SharePoint is a great platform. You get a zillion things done for you with a few lines of code and some XML. But all those feature come with a price tag. Developing in SharePoint sucks!!! Horrible debugging experience, insanely scarce documentation, weird coding syntax -e.g. loading the query then executing it, not to mention what to dispose and what not to dispose to name a few-, and a truck load of technologies you got to learn and use to make a descent application in SharePoint!

After my intense experience with SP few months ago, I came to realize a simple truth; For all of you web developers out there thinking we could kiss ASP .NET development good bye and migrate everything to SP and save a lot of effort; this is not going to happen and this is not what SP is all about… I agree that SP is becoming more of a development platform giving you the ability to develop a web application entirely inside of it, but the question is why? SP is not meant for every solution. Developing simple web applications with SP could turn out like driving your own bus!

My biggest problem in SP what what’s engraved inside every developer; automation. I went through hell to automate deployment of every aspect of my application to make it as a package that will be deployed by itself and… Well; you can do that, but in the process you’ll lose a piece of yourself. The other day I was envied by a fellow developer in a forum that I started developing in SP 2010 not in 2007 or the dreaded 2003 earlier versions… -sigh!- I know SP has come a long way and they’ve add a ton of cool features in the latest version – seriously -, but developing an application in SP is like walking in a minefield. I got a lot of things done quickly and spent weeks in a trivial matter to get it solved using a spell from Harry Potter novels; only to my bitterness find that doing it this way would ruin my application -like I’ll explain later when I discuss deploying Infopath forms with code behind in a feature-.

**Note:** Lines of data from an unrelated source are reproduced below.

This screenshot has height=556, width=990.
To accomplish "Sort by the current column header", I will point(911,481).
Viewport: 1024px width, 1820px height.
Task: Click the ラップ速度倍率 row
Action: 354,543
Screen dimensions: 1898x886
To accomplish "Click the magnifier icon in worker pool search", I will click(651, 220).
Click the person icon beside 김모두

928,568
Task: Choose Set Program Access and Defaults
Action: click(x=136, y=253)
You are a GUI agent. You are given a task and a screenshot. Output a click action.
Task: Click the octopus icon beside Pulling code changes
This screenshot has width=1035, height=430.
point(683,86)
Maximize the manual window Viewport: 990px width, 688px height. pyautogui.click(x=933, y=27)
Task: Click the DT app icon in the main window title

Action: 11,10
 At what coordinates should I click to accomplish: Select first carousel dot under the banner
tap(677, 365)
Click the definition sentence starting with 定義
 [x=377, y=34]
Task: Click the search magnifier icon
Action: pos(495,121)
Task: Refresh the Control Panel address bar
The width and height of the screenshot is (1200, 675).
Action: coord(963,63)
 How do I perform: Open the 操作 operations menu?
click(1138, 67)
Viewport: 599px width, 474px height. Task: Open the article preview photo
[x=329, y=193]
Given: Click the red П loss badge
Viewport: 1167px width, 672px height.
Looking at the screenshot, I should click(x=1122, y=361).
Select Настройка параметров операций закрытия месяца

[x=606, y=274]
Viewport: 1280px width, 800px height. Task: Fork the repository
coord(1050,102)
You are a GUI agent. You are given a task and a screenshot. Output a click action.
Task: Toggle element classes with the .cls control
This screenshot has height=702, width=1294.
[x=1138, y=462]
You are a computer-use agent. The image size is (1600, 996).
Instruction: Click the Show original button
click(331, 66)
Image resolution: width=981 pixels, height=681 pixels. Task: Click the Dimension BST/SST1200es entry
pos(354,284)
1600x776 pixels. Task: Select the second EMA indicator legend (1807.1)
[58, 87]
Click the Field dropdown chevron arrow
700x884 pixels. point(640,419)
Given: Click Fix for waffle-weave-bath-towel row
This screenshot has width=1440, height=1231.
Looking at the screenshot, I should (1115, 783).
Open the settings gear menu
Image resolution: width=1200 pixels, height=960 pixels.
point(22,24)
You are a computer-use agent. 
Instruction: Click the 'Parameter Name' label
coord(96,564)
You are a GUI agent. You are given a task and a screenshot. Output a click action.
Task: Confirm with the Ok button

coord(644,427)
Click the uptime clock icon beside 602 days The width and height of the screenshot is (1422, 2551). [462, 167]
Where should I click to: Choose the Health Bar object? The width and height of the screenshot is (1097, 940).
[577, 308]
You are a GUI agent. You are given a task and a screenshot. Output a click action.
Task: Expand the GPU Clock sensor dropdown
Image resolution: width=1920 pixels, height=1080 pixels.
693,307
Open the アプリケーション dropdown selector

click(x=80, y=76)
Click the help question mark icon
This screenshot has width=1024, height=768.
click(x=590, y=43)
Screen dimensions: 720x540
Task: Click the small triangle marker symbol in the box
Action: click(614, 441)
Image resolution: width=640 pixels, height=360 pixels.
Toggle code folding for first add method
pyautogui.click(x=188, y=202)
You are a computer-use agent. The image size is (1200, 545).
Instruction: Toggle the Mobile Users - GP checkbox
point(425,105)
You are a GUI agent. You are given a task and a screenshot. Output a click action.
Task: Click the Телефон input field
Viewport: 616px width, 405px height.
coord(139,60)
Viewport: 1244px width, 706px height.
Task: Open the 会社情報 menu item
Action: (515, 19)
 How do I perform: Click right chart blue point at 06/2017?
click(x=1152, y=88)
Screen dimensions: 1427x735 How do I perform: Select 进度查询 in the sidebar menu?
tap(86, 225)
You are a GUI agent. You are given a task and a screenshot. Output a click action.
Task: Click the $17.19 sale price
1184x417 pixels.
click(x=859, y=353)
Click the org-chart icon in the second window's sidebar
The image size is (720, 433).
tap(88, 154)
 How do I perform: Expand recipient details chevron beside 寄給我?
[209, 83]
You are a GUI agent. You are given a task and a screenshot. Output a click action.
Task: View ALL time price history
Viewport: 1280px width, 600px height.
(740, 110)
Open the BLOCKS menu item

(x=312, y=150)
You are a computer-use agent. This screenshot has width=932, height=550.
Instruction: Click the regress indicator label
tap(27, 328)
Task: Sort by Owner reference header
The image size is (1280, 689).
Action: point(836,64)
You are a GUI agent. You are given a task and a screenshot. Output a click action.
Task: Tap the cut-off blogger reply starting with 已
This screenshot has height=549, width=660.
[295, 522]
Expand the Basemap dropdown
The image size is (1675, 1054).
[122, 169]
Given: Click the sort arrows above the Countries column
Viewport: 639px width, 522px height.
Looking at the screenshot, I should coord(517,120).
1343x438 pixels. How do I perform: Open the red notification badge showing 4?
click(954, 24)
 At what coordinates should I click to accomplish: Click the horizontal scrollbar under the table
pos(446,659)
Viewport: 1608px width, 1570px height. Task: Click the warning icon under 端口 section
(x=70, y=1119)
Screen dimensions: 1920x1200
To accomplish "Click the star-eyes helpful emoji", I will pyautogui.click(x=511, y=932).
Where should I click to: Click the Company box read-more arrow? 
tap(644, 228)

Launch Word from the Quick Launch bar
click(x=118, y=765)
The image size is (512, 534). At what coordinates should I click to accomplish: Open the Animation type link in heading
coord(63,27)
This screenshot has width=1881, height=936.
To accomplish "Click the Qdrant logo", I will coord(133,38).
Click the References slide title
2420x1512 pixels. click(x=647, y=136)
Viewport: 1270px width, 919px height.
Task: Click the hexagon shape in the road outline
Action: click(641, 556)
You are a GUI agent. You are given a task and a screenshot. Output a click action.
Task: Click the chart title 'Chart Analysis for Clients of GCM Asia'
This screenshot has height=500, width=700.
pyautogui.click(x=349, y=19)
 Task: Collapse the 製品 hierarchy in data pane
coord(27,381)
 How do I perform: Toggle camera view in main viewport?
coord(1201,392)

So I decided to make a series of posts and called them SharePoint Shortcuts. Perhaps these shortcuts in the vast minefield of SP would save another poor developer from a bang or two. In the end you have to choose carefully why you’d go for SharePoint as an application platform -especially with ASP MVC now in the market for those who hate the guts of Web forms like me!-. I chose SP for my latest web application because I needed extensibility, and because I thought developing in SP would save me a great deal of time, but it turned out everything is relative. The time I saved in some complex things -like the interface design, auditing, security, etc…- was wasted burning my brain cells to understand why some simple things just won’t work in SP. SP does save a great deal of time and give you a huge boost in your project but only when you put it in the right perspective.

I strongly advice any web developer to learn about SP if you don’t already know and if you already have SP background from an earlier version you should upgrade your knowledge. SP has a great potential and I predict that MS is going to stuff every good new technology into future versions of it. Just don’t rush into choosing it until you study the odds well -of course licensing is a big issue here; as you know the free SP foundation doesn’t have all the killer features of SP server like the forms services for example-. Also you must understand that you may -well, to be honest, must- suffer a great deal of frustration if you are to develop a full blown web application in SP. Mine was an Electronic Medical Record system.

Just to emphasize; I’m not attacking SharePoint as a development platform, on the contrary I’m about to explain some of the tough tasks I faced so that others would save time using SharePoint for development. I’m not talking in this blog series about common ordinary tasks nor about SP features as those could be found in a lot of places over the internet. These articles I’m about to post are based on my personal experience and opinion. If you have any update / suggestion / comment your contribution is most welcomed.